**EXTRACT**
»»

Lightning has timeless references and symbols among ancient religions throughout the world. The thunderbolt is a conspicuous image among ancient pre-Columbian civilizations with powerful associations to some primary deities. Mesoamerica comprises the lower two thirds of Mexico, Guatemala, Belize, and western Honduras. Mesoamerica has long been viewed as a distinctive culture area with diverse yet specific traits and associated with multiple civilizations such as the Aztec, Maya, Olmec, Zapotec, Mixtec, and Totonac. The culture area of Mesoamerica (see Pic 1) is distinguished by the following characteristics; hieroglyphic writing, the 260-day ritual calendar, the three-stone hearth, ball courts with rings, jade celts, nixtamal (maize processing by soaking kernels in slaked lime and grinding them into flour), and maguey cultivation.
Linguistically, there are three or four major language families and over seventy languages. Therefore, the contextual variability of meanings and associations in its multitude of languages and multiple language families continue to exist in many separate and in some cases closed corporate indigenous communities. Lightning manifests these linguistic characteristics through a contextual variability of meanings and referents as well as a great diversity of symbolic and ritual associations. Since lightning is closely accompanied by thunder, symbolic reference to twins is common throughout the ancient world. However, in Mesoamerica the dyad of thunder and lightning is so integrally related to and accompanied by rain, the three form a triad of sorts, a triad little recognized in the anthropological literature. Nonetheless, lightning is often presented and described in terms of threes, and it has various triadic properties, particularly among the Maya.

««

**RECORDS SHOWN**
»»

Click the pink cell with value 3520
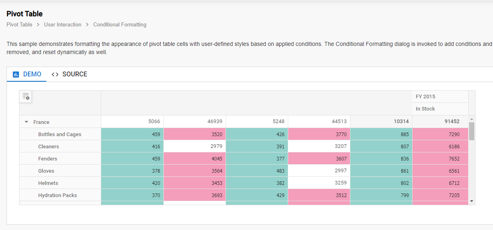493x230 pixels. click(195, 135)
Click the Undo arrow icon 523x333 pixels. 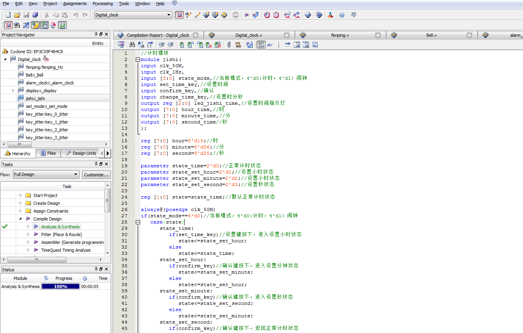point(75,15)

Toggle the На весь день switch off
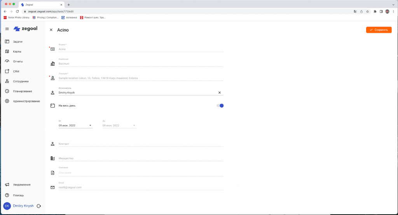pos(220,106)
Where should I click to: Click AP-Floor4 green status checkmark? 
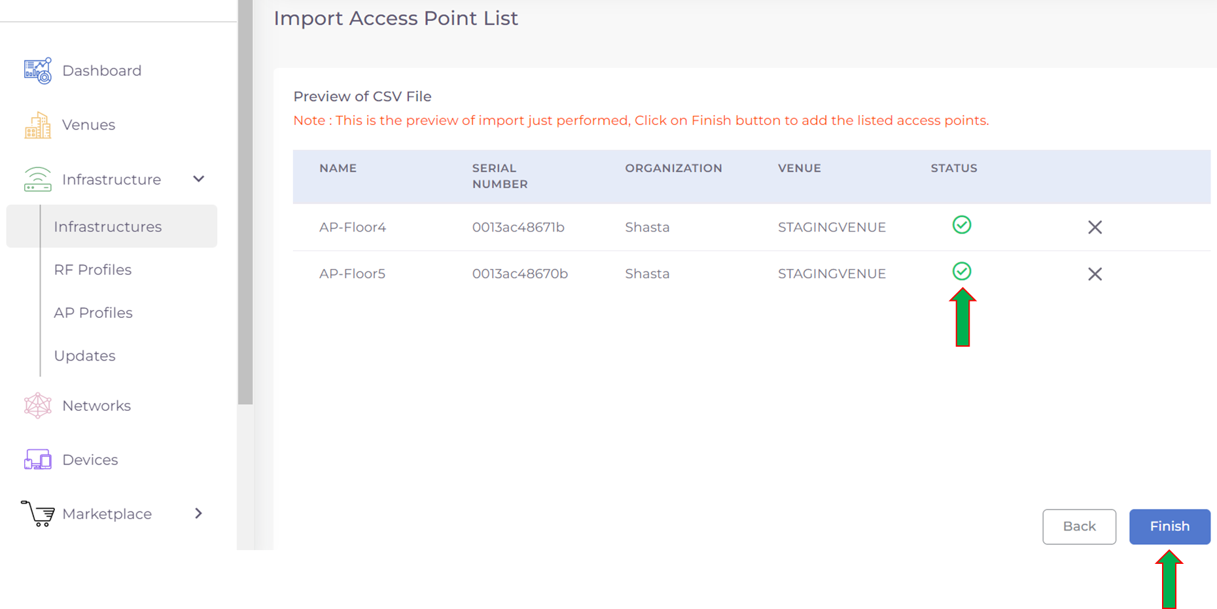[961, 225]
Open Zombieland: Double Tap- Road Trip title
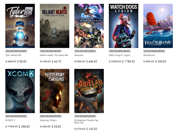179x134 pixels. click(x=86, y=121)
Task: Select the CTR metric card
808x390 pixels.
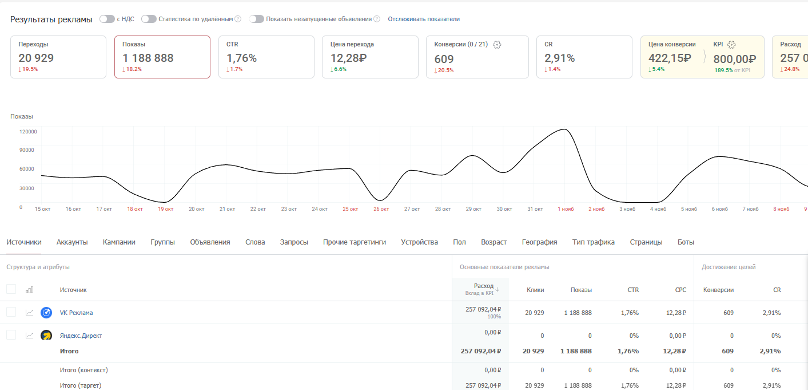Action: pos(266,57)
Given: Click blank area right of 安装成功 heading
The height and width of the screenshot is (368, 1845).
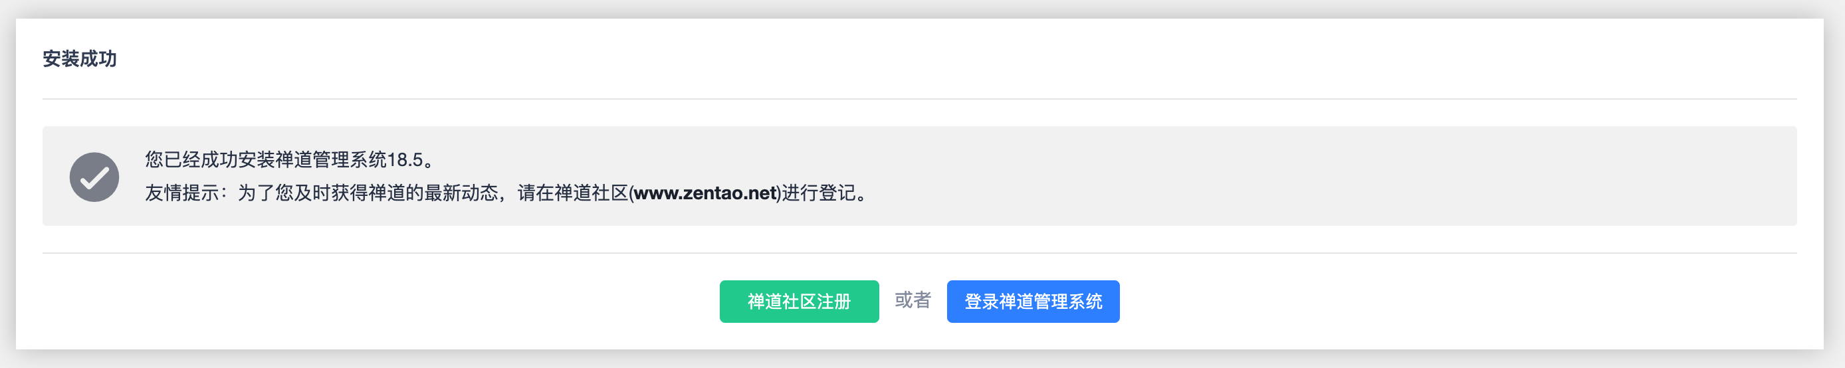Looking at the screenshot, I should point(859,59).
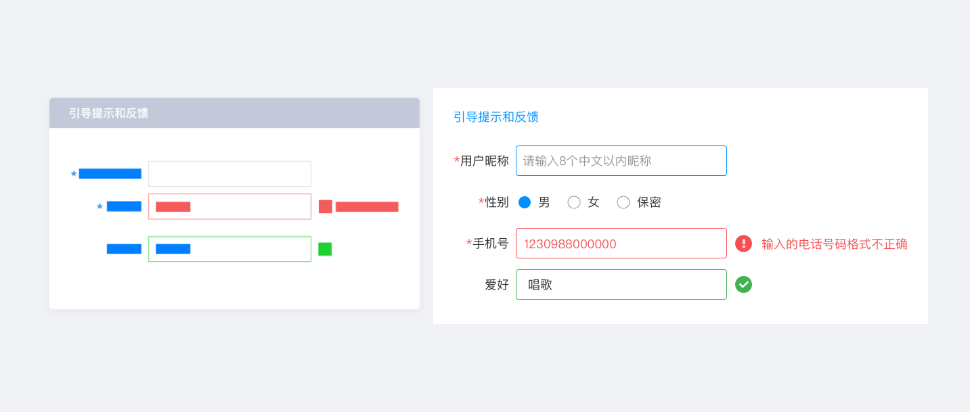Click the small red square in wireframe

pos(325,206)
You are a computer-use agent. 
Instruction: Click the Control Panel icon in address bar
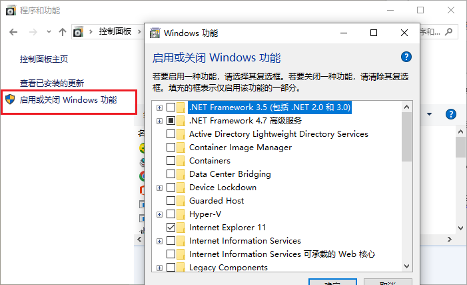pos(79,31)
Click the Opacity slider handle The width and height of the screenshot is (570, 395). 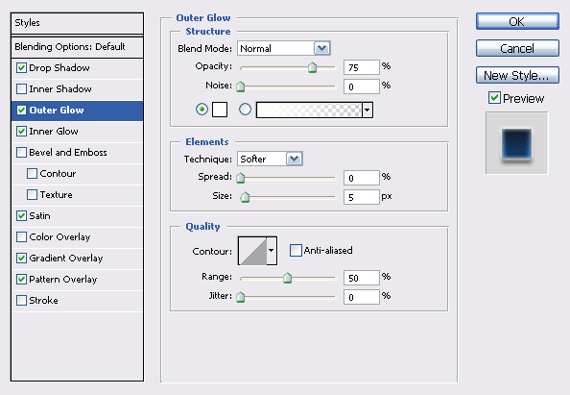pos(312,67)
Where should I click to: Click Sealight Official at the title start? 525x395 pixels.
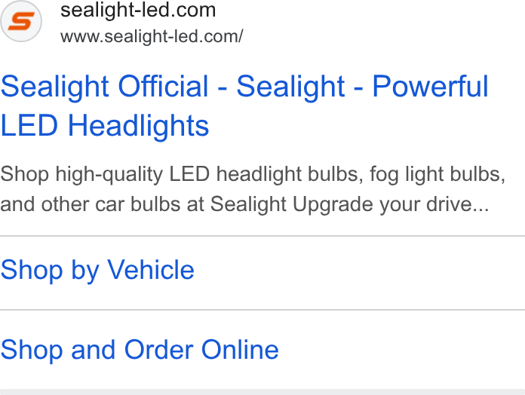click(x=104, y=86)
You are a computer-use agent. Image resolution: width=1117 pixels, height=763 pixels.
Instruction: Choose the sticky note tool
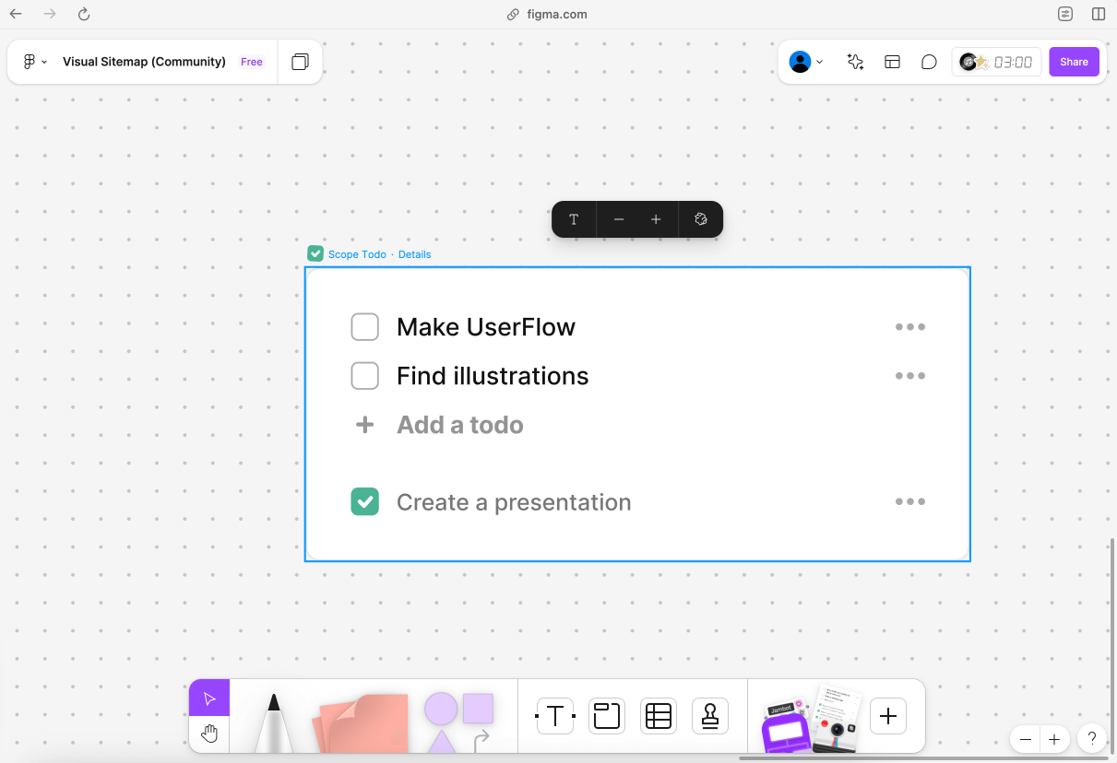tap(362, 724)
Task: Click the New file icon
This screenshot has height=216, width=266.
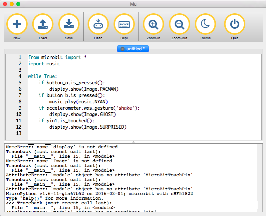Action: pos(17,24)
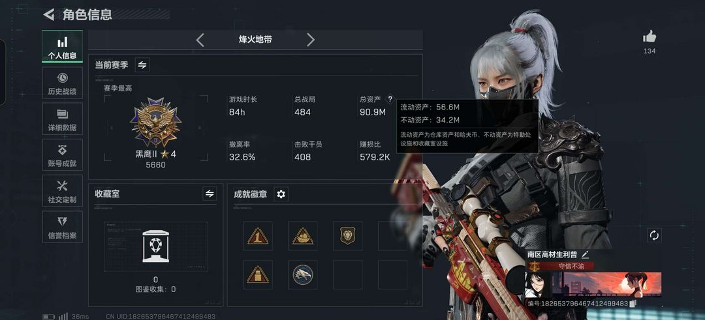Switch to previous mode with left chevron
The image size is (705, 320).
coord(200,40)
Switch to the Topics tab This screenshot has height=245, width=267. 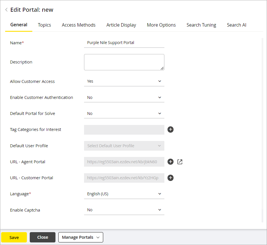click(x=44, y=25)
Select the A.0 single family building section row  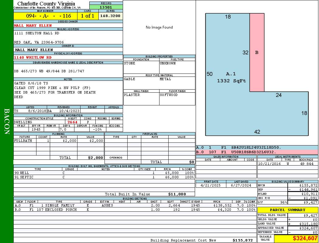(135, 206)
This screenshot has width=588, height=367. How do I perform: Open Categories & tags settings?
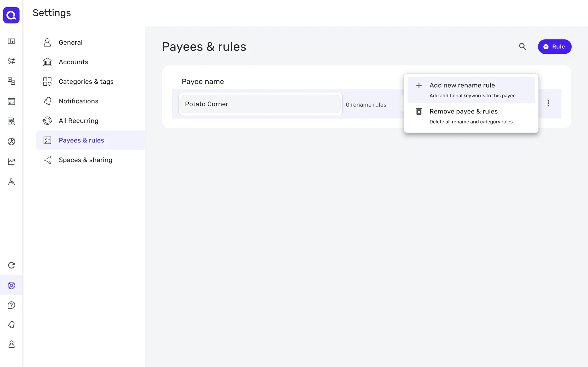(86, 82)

««

**EXERCISE TASKS**
1) Please copy the rows from the line with "Toggle the На весь день switch off" through the line with "Action: pos(266,57)", leaving the pictures out.
2) Carry on the passage about lightning in Mesoamerica from its last sentence.

**OUTPUTS BY TASK**
1)
Toggle the На весь день switch off
pos(220,106)
Where should I click to: Click AP-Floor4 green status checkmark? 
[961, 225]
Open Zombieland: Double Tap- Road Trip title
179x134 pixels. click(x=86, y=121)
Task: Select the CTR metric card
808x390 pixels.
Action: pos(266,57)

2)
Mesoamerica has several mountain ranges with expansive valleys, high volcanic peaks, such as Pico de Orizaba (Citlaltepetl) (pic 3), which reaches 5636 masl (18,491 ft), and where lightning frequently appears in clouds surrounding its summit. However, over half of the topography consists of tropical and subtropical rainforest below 1,000 masl. Average annual precipitation overall is about 255 mm. a year, with some locales reporting over 1800 mm. Highest precipitation occurs along on both coasts flanking either end of the Isthmus of Tehuantepec, particularly the Gulf Coast, Veracruz and Tabasco, the Peten region of Guatemala, and Belize.
The rainy season occurs from May to October while the dry season is between November and April. Lightning and its various symbolic and anthropomorphic manifestations were of importance to agriculturally based civilizations, because agriculture depends upon seasonal rainfall and lightning is a harbinger of coming rains (pic 4).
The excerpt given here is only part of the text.